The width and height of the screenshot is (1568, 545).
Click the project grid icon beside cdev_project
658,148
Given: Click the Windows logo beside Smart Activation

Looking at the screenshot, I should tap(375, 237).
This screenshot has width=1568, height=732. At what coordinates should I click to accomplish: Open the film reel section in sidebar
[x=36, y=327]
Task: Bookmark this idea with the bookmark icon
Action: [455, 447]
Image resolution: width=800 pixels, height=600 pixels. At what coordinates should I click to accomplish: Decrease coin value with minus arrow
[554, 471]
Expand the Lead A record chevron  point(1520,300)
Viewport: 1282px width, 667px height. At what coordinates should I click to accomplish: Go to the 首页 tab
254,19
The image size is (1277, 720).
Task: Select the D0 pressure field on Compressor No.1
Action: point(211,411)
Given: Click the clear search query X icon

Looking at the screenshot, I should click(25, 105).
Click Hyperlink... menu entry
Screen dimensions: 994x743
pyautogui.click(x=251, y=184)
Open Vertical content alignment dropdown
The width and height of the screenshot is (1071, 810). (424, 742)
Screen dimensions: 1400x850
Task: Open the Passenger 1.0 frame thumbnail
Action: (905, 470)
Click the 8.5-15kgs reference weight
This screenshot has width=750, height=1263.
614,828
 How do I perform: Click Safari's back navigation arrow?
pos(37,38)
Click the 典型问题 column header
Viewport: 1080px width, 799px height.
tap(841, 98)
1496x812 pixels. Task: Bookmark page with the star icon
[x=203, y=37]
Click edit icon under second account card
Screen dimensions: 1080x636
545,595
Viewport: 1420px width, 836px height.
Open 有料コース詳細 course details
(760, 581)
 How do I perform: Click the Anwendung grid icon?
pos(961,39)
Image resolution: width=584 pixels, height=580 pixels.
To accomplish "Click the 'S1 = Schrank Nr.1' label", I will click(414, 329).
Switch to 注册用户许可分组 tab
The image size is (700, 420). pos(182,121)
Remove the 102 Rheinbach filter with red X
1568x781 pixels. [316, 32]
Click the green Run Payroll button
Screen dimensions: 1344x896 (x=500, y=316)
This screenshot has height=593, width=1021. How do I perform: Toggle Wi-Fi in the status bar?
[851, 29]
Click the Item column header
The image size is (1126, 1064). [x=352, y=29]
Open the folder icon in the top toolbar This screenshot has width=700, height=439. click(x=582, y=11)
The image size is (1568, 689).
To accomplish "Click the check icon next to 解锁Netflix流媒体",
****************
* _Directions for this task_
With every word kept as it is, set down the entries again.

* _Response to the exercise_
The width and height of the screenshot is (1568, 545).
Click the project grid icon beside cdev_project
658,148
Given: Click the Windows logo beside Smart Activation

Looking at the screenshot, I should tap(375, 237).
This screenshot has width=1568, height=732. At what coordinates should I click to accomplish: Open the film reel section in sidebar
[x=36, y=327]
Task: Bookmark this idea with the bookmark icon
Action: [455, 447]
Image resolution: width=800 pixels, height=600 pixels. At what coordinates should I click to accomplish: Decrease coin value with minus arrow
[554, 471]
Expand the Lead A record chevron  point(1520,300)
Viewport: 1282px width, 667px height. At what coordinates should I click to accomplish: Go to the 首页 tab
254,19
The image size is (1277, 720).
Task: Select the D0 pressure field on Compressor No.1
Action: point(211,411)
Given: Click the clear search query X icon

Looking at the screenshot, I should click(25, 105).
Click Hyperlink... menu entry
Screen dimensions: 994x743
pyautogui.click(x=251, y=184)
Open Vertical content alignment dropdown
The width and height of the screenshot is (1071, 810). (424, 742)
Screen dimensions: 1400x850
Task: Open the Passenger 1.0 frame thumbnail
Action: (905, 470)
Click the 8.5-15kgs reference weight
This screenshot has width=750, height=1263.
614,828
 How do I perform: Click Safari's back navigation arrow?
pos(37,38)
Click the 典型问题 column header
Viewport: 1080px width, 799px height.
tap(841, 98)
1496x812 pixels. Task: Bookmark page with the star icon
[x=203, y=37]
Click edit icon under second account card
Screen dimensions: 1080x636
545,595
Viewport: 1420px width, 836px height.
Open 有料コース詳細 course details
(760, 581)
 How do I perform: Click the Anwendung grid icon?
pos(961,39)
Image resolution: width=584 pixels, height=580 pixels.
To accomplish "Click the 'S1 = Schrank Nr.1' label", I will click(414, 329).
Switch to 注册用户许可分组 tab
The image size is (700, 420). pos(182,121)
Remove the 102 Rheinbach filter with red X
1568x781 pixels. [316, 32]
Click the green Run Payroll button
Screen dimensions: 1344x896 (x=500, y=316)
This screenshot has height=593, width=1021. How do I perform: Toggle Wi-Fi in the status bar?
[851, 29]
Click the Item column header
The image size is (1126, 1064). [x=352, y=29]
Open the folder icon in the top toolbar This screenshot has width=700, height=439. click(x=582, y=11)
The image size is (1568, 689).
To accomplish "Click the check icon next to 解锁Netflix流媒体",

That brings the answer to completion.